PROBLEM DETAILS: Could you copy the records below exactly, keeping none of the images?

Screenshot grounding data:
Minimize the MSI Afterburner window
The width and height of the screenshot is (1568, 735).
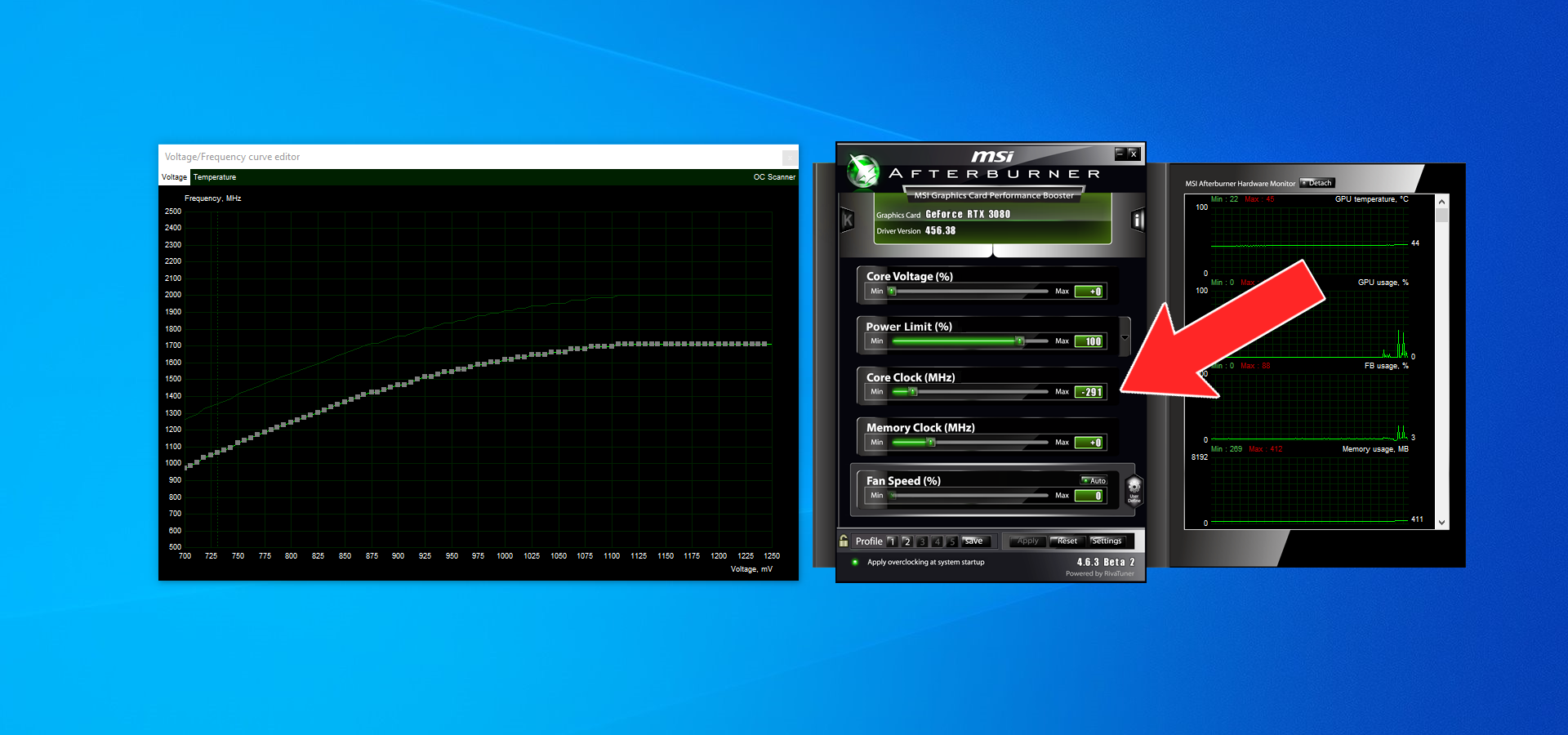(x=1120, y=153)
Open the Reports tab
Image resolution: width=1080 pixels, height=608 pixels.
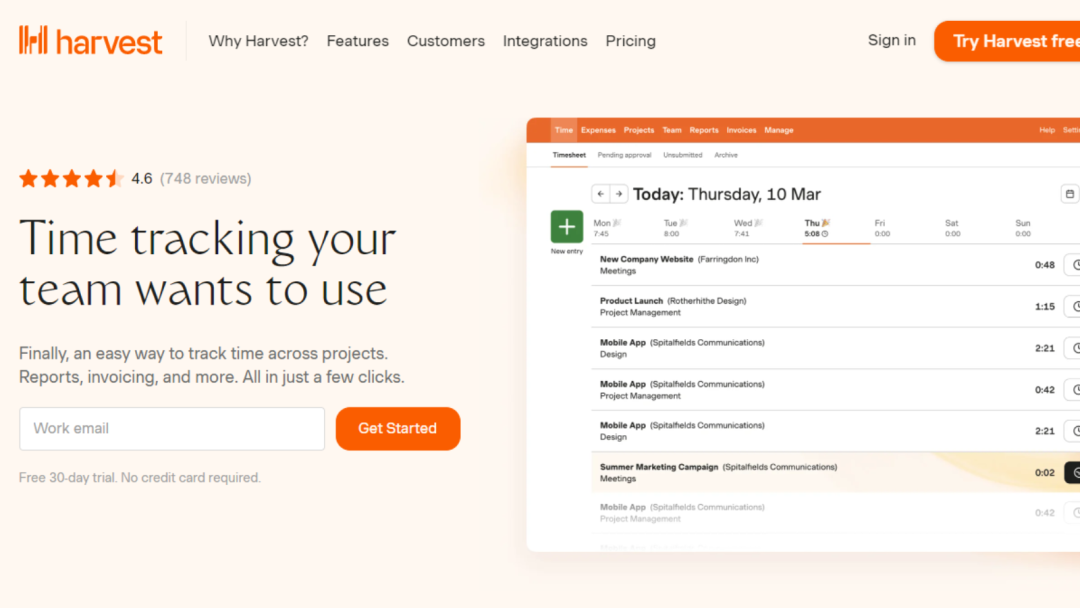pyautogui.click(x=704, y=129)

OUTPUT:
Minimize the MSI Afterburner window
The width and height of the screenshot is (1568, 735).
(x=1120, y=153)
Open the Reports tab
Image resolution: width=1080 pixels, height=608 pixels.
pyautogui.click(x=704, y=129)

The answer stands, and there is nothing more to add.